Jonathan B. Tucker, senior researcher at the Monterey Institute of International Studies, is “baffled that Kimmitt was so specific” in describing the shell as binary “because Iraq denied having produced a true sarin binary artillery shell.” Kimmitt himself noted that Iraq had declared to the United Nations “all such rounds destroyed before the 1991 Gulf War.”

Ewen Buchanan, spokesman for the UN Monitoring, Verification & Inspection Commission, says Iraq did admit to a 1989 R&D program to create a sarin binary shell. “Iraq said it tested fewer than 100 warhead canisters for this system, claimed the tests were positive, but then said it didn’t go on to deploy the system,” he says.

A U.S. official and chemical weapons expert, who asks not to be named, confirms Buchanan’s point. “The only artillery projectile I know Iraq had contained mustard gas and was not binary.”

Another U.S. official, also a chemical weapons expert, speculates that if the shell was binary, “it could have been a one-off prototype.” Or it could have been a remnant of Iraq’s R&D program, as David Kay, who led the Iraq Survey Group searching for weapons of mass destruction, suggests.

Kay is “almost certain that it was a leftover shell,” but he questions whether it was binary.

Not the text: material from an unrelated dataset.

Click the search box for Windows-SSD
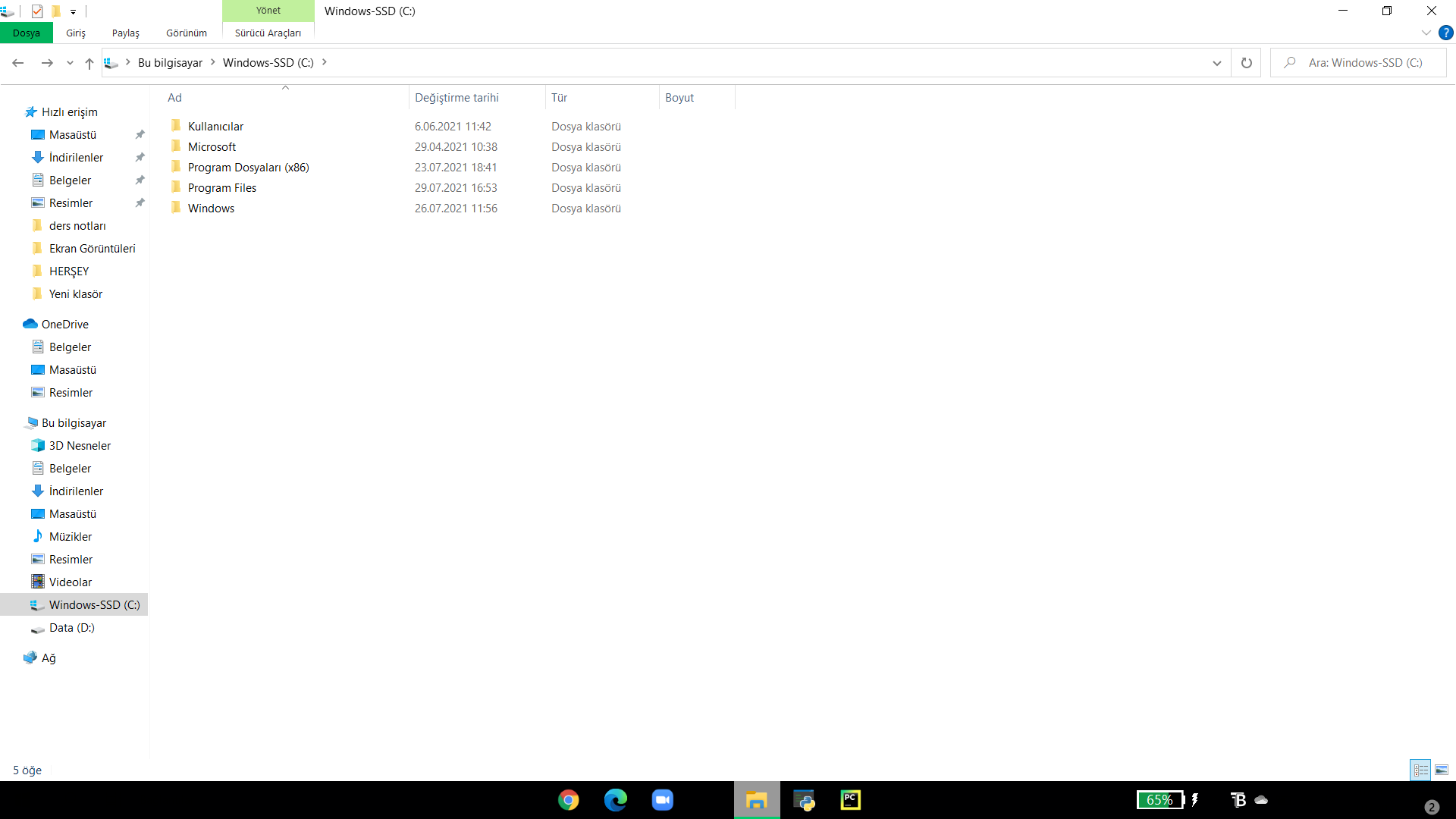This screenshot has width=1456, height=819. (1365, 63)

He is puzzled why the military thought it was binary. “If I had to rank probabilities, I would guess the shell was unitary and its sarin fill had become diluted and less potent.”

In his press briefing, Kimmitt said the shell was not marked as a chemical munition, but he never explained how the military determined it was a binary. Nor did he explain how sarin was detected.
The second U.S. official believes troops used the Army’s Chemical Agent Monitor to detect the agent. CAM is a portable unit that broadly distinguishes among G nerve agents like sarin, VX nerve agent, and mustard agent. It can’t identify the exact chemical agent and is notorious for yielding false positives.

Kay says he remains “agnostic on whether it will turn out to be sarin. We’ve got to see the results of the [confirmatory] tests” now being conducted. If it does turn out to be sarin, then, he says, “the real issue is resolving whether it was a singleton or did it come from a stockpile.” Kay admits that “this will be difficult but very important to determine.”

At his press briefing, Kimmitt said the survey group would determine whether the detonated shell pointed to Iraq’s possession of chemical weapons prior to last year’s invasion.